> **INSTRUCTIONS FOR THE TASK**
Please count the lines in the entries below that contain the word "using". Reply with the number only.

> **LISTING**
+---+
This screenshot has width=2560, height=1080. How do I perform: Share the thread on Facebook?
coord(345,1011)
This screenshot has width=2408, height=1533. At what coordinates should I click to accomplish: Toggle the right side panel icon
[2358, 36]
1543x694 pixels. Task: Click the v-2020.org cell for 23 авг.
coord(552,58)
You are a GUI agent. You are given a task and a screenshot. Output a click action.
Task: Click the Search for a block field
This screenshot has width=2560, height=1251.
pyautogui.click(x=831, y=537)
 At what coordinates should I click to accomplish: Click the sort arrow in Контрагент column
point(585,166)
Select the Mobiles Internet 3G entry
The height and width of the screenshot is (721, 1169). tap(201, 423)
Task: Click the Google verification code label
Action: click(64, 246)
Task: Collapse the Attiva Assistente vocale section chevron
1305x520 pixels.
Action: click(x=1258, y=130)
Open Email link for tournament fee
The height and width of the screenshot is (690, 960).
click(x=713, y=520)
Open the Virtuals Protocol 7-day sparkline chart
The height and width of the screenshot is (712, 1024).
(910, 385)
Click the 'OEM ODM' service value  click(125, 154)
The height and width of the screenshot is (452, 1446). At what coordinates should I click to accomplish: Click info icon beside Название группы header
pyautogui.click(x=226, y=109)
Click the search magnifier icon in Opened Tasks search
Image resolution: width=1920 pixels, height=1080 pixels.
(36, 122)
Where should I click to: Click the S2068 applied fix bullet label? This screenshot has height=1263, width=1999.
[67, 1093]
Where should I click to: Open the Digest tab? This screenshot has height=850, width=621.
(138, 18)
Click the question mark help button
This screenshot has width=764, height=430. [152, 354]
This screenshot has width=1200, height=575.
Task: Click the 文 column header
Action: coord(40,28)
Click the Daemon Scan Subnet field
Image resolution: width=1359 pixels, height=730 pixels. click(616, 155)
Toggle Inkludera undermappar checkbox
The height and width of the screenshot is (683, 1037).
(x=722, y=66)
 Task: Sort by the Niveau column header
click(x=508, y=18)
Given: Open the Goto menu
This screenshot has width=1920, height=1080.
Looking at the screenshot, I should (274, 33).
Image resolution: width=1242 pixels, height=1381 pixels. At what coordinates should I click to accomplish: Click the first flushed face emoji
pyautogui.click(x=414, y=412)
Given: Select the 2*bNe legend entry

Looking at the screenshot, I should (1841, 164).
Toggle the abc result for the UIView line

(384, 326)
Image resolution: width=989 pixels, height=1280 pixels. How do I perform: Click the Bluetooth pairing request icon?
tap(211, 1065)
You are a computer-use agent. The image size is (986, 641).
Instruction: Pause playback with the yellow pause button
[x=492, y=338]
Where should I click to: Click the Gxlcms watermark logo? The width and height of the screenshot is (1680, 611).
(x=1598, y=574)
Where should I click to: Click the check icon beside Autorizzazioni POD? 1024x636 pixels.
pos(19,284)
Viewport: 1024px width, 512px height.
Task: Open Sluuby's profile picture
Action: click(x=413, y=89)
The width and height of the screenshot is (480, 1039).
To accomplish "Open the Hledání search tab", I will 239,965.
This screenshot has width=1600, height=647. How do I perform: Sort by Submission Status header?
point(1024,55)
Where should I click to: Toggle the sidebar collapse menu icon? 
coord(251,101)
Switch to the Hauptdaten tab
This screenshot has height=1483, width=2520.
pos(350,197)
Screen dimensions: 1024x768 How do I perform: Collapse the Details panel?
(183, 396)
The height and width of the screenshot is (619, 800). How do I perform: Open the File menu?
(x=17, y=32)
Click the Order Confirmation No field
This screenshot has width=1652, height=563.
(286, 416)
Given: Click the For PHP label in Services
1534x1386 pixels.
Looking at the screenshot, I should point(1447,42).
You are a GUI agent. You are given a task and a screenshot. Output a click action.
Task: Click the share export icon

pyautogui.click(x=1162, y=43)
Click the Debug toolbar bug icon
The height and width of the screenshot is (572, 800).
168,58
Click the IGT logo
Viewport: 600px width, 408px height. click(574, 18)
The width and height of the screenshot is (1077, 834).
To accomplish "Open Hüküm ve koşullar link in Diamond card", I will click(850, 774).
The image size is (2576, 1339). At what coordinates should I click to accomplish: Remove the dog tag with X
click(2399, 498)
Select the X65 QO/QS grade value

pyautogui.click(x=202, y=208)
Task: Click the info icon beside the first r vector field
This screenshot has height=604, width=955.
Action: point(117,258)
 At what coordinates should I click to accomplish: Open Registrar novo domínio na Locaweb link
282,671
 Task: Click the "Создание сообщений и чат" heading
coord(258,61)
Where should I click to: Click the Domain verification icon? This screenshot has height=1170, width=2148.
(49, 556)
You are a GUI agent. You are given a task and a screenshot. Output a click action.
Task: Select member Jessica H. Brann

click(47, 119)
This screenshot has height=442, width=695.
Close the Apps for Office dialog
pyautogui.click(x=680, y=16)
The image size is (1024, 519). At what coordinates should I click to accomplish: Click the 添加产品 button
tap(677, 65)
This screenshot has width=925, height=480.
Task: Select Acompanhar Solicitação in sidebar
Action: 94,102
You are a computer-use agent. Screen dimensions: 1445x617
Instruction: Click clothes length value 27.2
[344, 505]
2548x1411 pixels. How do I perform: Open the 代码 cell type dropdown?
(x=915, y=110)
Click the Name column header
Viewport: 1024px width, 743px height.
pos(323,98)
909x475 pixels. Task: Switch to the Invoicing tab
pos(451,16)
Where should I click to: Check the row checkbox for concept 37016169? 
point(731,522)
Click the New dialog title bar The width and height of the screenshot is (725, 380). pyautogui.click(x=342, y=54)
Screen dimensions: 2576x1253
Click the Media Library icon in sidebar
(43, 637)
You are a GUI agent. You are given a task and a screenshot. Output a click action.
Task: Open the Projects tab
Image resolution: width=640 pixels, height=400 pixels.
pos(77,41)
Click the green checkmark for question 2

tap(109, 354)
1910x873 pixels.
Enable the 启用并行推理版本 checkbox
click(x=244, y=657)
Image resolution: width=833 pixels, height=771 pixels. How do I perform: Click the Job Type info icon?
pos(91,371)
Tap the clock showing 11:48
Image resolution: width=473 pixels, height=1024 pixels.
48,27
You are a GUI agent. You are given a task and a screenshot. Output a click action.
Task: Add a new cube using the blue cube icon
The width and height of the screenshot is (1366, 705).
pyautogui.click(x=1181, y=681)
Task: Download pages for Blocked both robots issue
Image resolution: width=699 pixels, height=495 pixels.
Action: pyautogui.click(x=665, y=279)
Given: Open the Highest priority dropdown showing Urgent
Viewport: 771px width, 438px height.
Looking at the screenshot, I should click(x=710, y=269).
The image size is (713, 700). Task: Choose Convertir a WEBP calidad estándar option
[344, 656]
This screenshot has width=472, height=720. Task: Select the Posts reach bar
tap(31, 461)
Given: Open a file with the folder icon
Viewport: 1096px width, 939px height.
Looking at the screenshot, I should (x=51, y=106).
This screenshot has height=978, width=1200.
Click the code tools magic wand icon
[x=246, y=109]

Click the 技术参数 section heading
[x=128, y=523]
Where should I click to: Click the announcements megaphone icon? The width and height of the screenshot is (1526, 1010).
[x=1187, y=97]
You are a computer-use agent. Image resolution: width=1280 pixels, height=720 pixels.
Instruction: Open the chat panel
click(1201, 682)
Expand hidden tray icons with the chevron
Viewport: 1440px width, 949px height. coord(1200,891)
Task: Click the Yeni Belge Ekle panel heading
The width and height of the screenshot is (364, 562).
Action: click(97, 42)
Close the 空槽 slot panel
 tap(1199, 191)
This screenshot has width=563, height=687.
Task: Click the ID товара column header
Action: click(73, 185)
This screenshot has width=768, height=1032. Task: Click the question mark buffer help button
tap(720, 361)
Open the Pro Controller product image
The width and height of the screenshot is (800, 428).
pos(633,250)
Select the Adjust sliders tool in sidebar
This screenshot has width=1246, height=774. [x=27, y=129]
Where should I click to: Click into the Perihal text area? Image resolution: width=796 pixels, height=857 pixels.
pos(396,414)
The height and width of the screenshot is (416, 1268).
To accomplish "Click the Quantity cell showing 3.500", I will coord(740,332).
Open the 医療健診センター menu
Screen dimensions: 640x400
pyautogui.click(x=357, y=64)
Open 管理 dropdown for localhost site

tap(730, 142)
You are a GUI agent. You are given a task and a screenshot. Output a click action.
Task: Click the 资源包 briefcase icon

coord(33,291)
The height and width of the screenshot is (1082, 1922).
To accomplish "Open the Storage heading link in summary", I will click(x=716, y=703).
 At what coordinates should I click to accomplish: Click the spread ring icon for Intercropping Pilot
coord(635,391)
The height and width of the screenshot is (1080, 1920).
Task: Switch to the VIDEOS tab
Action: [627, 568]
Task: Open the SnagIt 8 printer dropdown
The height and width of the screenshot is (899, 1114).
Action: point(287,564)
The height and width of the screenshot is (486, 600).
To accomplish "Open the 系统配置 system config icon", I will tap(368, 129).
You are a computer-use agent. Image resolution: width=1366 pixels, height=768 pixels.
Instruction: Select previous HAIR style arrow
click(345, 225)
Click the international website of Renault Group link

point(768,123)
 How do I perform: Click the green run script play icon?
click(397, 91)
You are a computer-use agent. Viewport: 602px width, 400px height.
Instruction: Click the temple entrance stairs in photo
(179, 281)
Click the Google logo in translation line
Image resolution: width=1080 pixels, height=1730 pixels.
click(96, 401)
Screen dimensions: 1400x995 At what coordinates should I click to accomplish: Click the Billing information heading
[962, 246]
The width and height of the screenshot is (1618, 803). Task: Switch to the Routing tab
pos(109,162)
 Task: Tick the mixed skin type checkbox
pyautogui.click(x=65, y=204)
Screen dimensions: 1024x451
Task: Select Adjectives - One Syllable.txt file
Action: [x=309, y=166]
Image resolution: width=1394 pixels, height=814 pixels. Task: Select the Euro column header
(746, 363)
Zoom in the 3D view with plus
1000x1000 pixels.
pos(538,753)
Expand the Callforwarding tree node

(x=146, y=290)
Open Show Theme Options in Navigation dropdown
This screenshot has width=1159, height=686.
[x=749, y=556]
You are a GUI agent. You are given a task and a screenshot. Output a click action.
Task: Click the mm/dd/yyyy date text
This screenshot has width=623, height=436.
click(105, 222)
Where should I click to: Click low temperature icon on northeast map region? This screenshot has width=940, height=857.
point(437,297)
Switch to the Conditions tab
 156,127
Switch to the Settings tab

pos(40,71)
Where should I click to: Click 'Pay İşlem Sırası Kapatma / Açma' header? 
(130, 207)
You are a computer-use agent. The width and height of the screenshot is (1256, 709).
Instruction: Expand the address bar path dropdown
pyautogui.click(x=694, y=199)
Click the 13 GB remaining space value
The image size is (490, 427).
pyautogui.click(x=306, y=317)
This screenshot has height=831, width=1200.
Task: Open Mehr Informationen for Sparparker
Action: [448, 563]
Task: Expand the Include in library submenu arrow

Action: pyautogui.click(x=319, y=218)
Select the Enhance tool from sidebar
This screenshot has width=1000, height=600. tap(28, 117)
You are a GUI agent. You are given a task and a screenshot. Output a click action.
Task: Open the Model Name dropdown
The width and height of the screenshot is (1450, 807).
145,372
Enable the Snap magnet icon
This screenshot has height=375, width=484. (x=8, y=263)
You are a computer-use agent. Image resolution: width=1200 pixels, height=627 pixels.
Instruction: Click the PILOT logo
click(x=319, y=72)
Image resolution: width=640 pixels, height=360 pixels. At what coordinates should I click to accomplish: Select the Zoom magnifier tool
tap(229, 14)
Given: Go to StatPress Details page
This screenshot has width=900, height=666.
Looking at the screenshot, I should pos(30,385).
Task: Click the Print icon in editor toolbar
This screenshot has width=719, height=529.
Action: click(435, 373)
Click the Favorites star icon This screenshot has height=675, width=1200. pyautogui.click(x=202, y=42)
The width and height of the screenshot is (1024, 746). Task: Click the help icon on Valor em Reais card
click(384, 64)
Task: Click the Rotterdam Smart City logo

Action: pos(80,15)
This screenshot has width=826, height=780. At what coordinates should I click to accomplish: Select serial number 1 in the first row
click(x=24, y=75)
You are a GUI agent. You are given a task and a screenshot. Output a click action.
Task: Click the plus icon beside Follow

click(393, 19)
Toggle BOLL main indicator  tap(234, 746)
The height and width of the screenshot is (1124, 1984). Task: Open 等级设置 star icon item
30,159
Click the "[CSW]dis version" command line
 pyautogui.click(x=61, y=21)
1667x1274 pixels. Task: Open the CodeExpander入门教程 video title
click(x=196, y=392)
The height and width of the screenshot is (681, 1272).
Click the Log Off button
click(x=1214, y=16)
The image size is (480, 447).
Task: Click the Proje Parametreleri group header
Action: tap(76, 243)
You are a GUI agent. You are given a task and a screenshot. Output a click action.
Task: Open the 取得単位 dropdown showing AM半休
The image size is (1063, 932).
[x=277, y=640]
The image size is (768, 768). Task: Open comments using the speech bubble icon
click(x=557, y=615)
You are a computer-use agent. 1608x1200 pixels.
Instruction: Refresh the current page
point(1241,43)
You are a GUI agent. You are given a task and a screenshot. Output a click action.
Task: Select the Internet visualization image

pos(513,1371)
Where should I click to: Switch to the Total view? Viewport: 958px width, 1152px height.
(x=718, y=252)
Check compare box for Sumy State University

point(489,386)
+---+
> **FINISHED TASK**
2